As part of an investigation into the performance of acrylonitrile-butadiene-styrene (ABS) systems for water transportation, this paper presents a method for predicting the service lifetimes of buried pipes under in-service loading conditions. A linear fracture mechanics approach was used to analyze brittle failure initiating from adventitious flaws located at the bore surface of pipe. Failure criteria were determined using the time-dependent, quasistatic, plane strain fracture toughness of the ABS material, combined with empirical parameters that describe slow, steady crack growth. The expected operating conditions of a buried pipe were then separated into static loading contributions from internal pressure, diametrical deflection and residual stress.
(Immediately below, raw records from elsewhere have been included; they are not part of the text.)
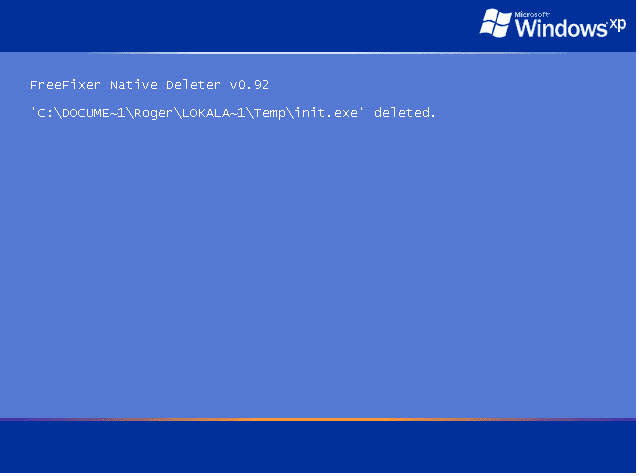Click the orange divider line above the footer
Image resolution: width=639 pixels, height=476 pixels.
click(x=318, y=419)
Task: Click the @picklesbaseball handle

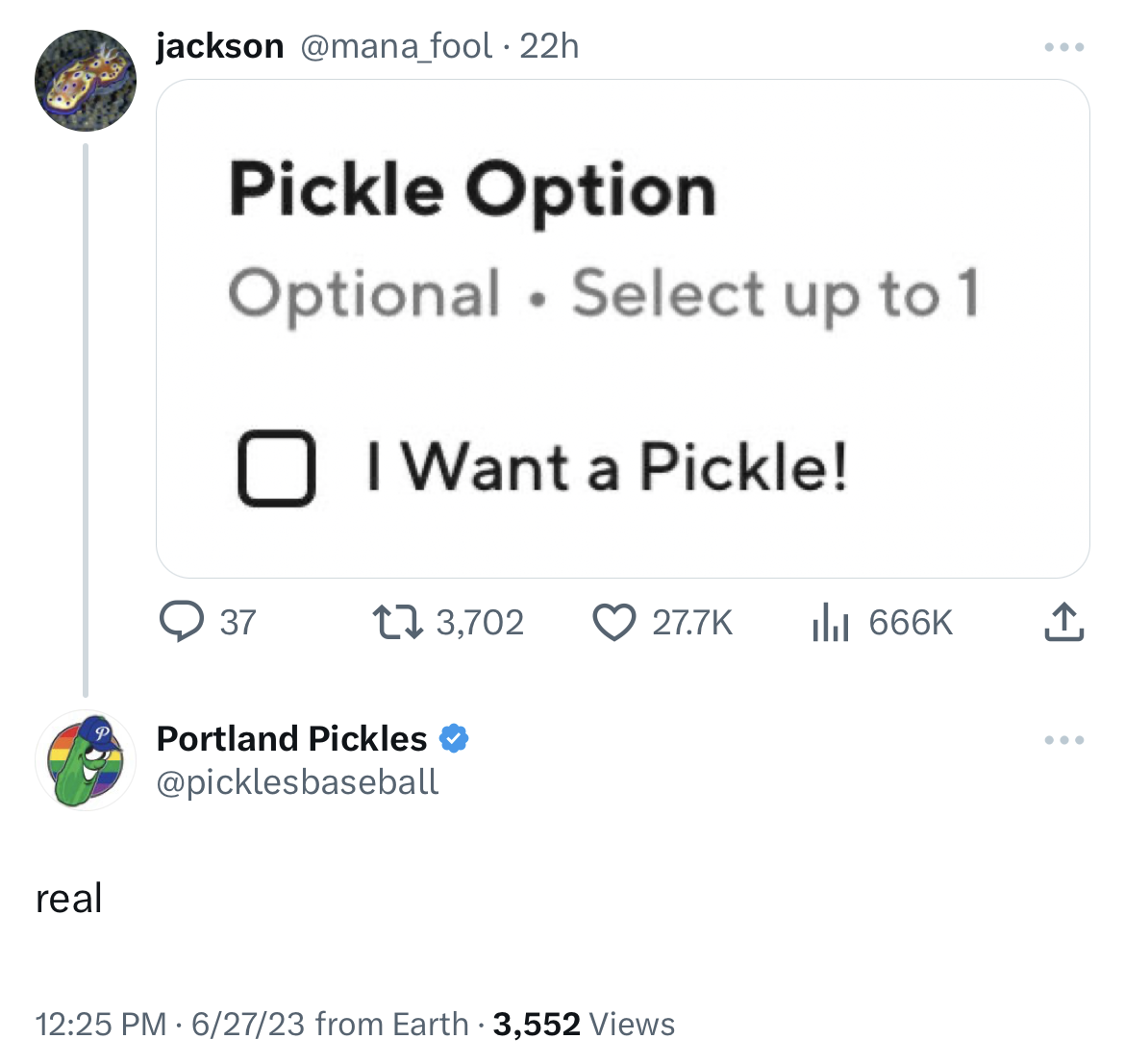Action: pyautogui.click(x=297, y=782)
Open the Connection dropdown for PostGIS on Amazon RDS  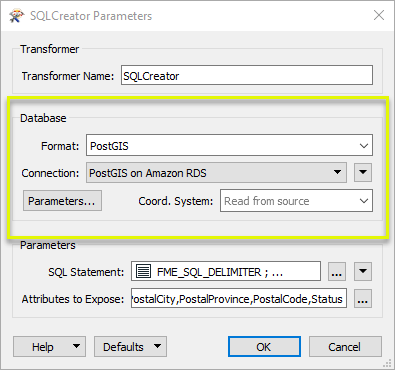[216, 173]
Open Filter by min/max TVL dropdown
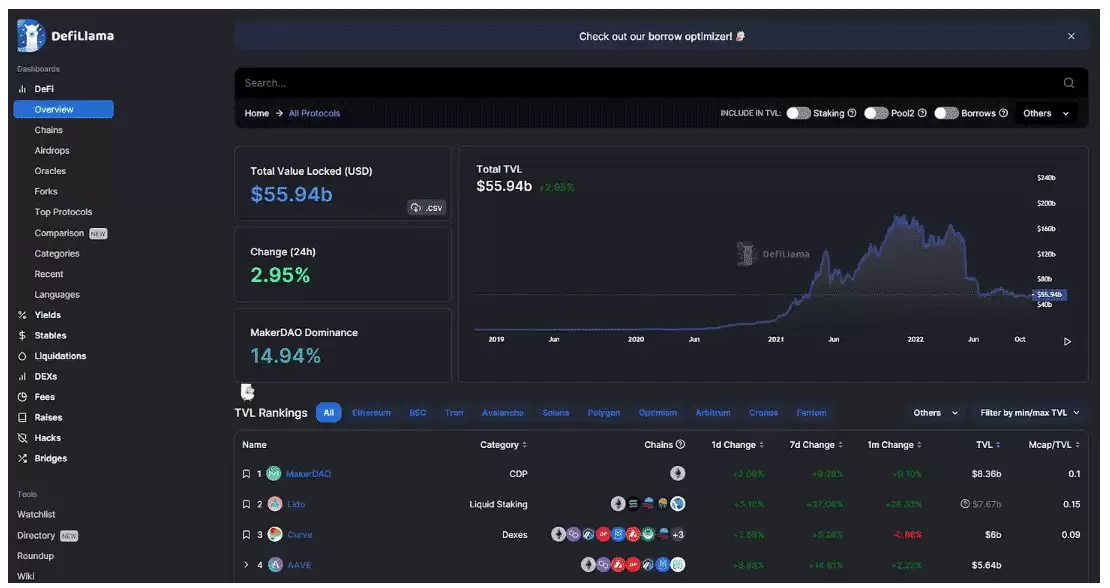Viewport: 1110px width, 588px height. pyautogui.click(x=1030, y=413)
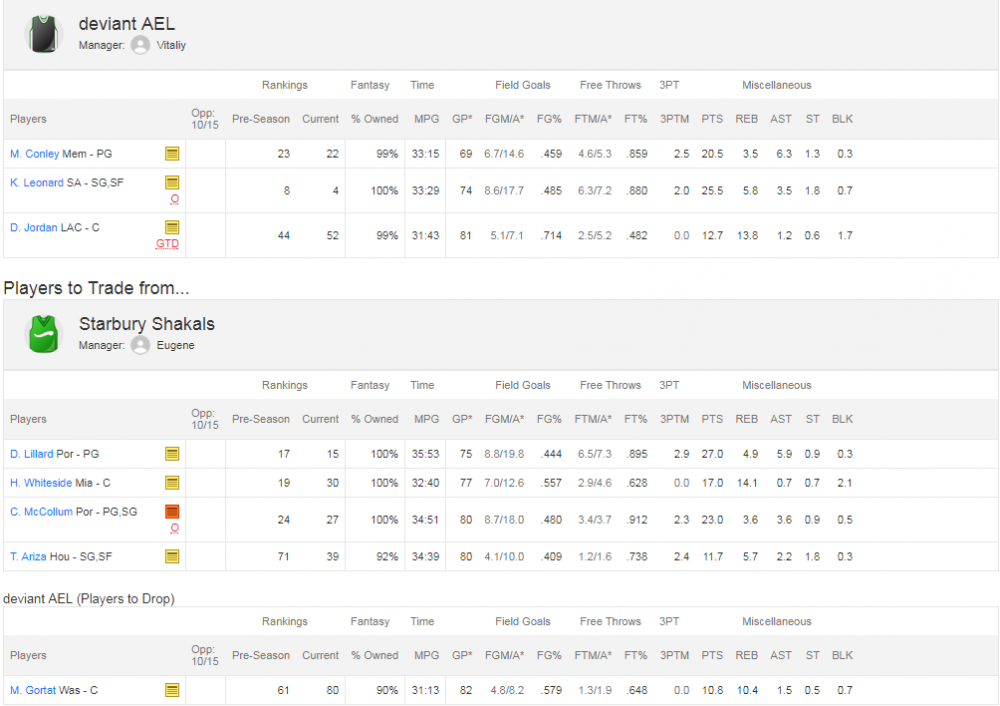Open the note icon beside H. Whiteside
The width and height of the screenshot is (1000, 706).
pyautogui.click(x=172, y=483)
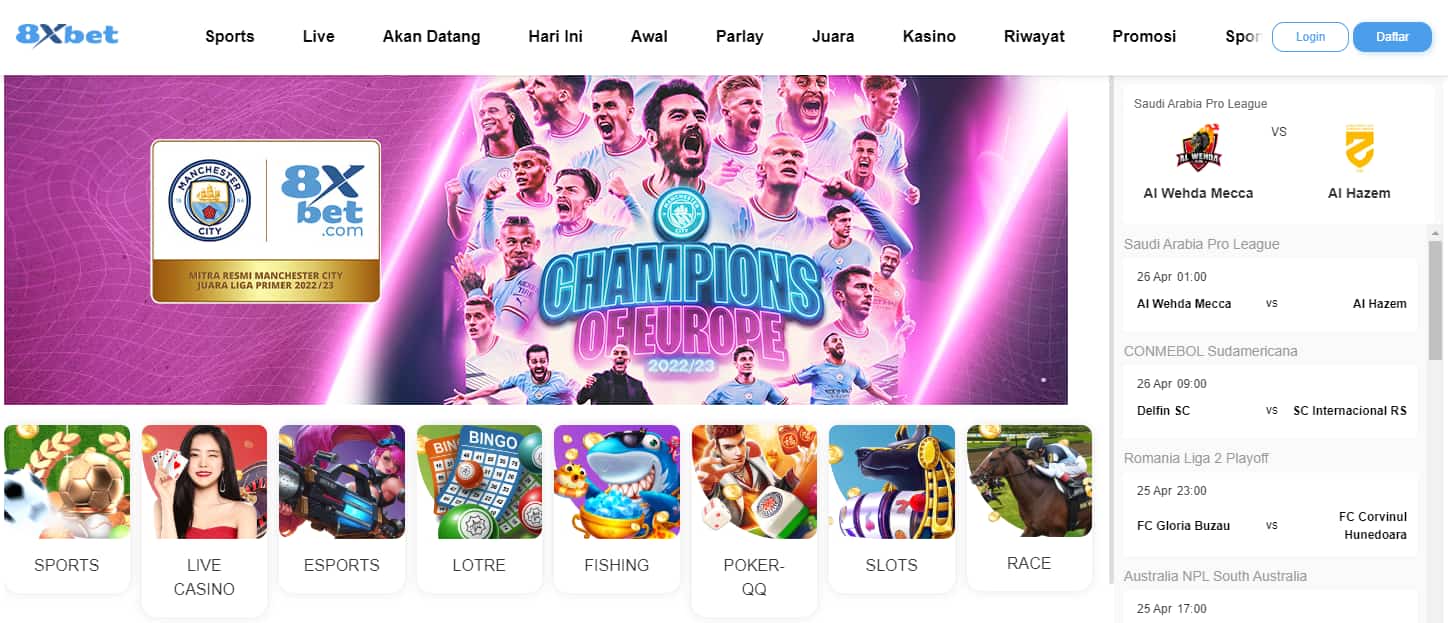1448x623 pixels.
Task: Open the Delfin SC vs SC Internacional match
Action: tap(1270, 400)
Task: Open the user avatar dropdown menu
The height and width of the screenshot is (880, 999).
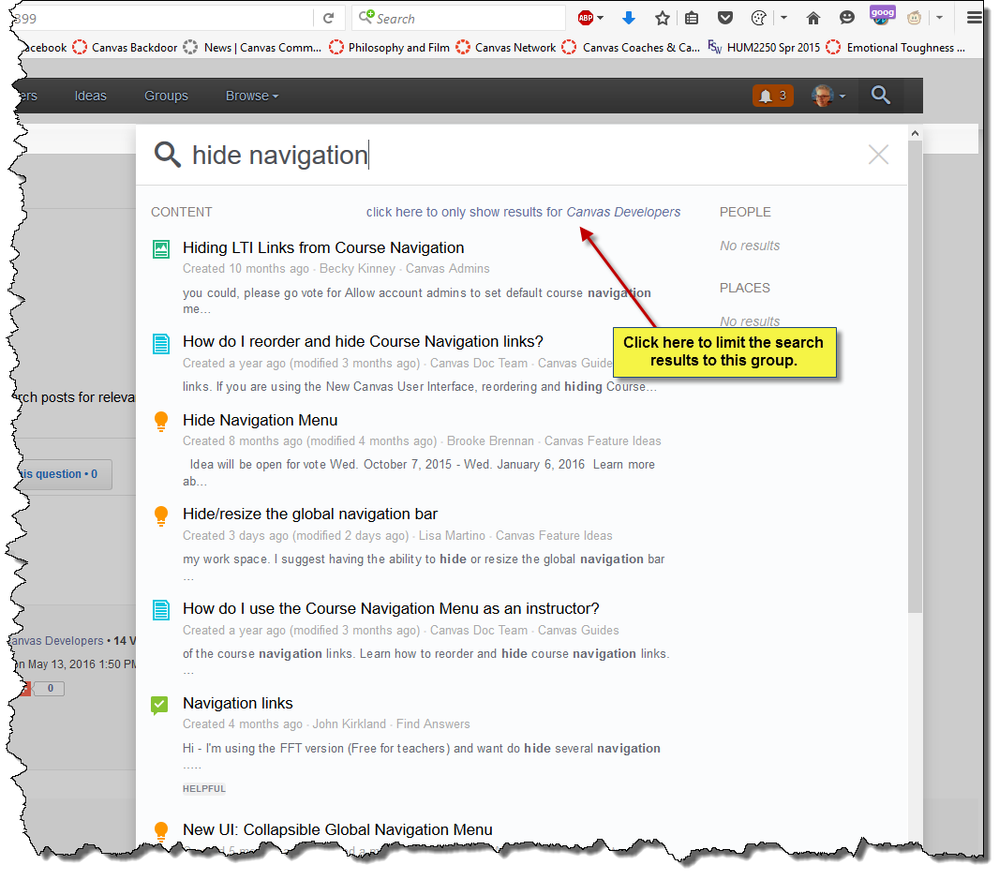Action: pyautogui.click(x=829, y=96)
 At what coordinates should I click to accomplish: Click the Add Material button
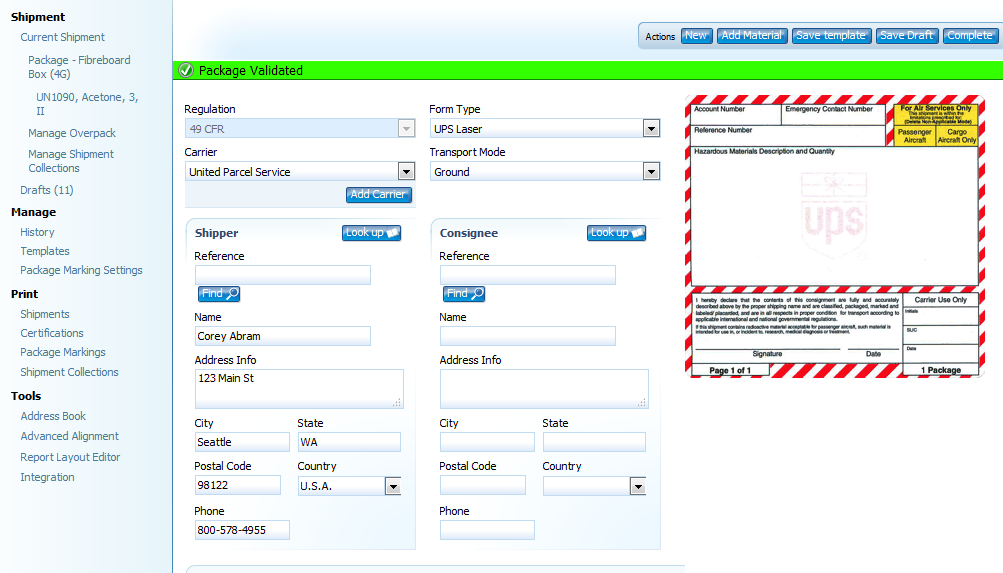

Idealized stress intensity factors associated with mode-I crack opening under each of these components were determined using a finite element analysis and superposed to describe the general case in service. The computed nett stress intensity factor was then combined with the previously determined fracture toughness and slow crack growth data in an algorithm to simulate incremental radial crack growth from the pipe bore. Predicted failure times compared well with an experimental model of expected operating conditions, which combined hydrostatic pressure and parallel-plate deflection loading of an internally notched pipe. The prediction method was also used to identify the factors that control the lifetime of a pipe in service. The influence of material visco-elasticity was investigated by simulating variations in fracture toughness and slow crack growth resistance. It was proposed that, in practice, these variations are governed by opposing changes in visco-elasticity. The effect of changing diametrical deflection and residual stress distribution were also simulated, allowing recommendations on pipe manufacture and installation conditions to be made.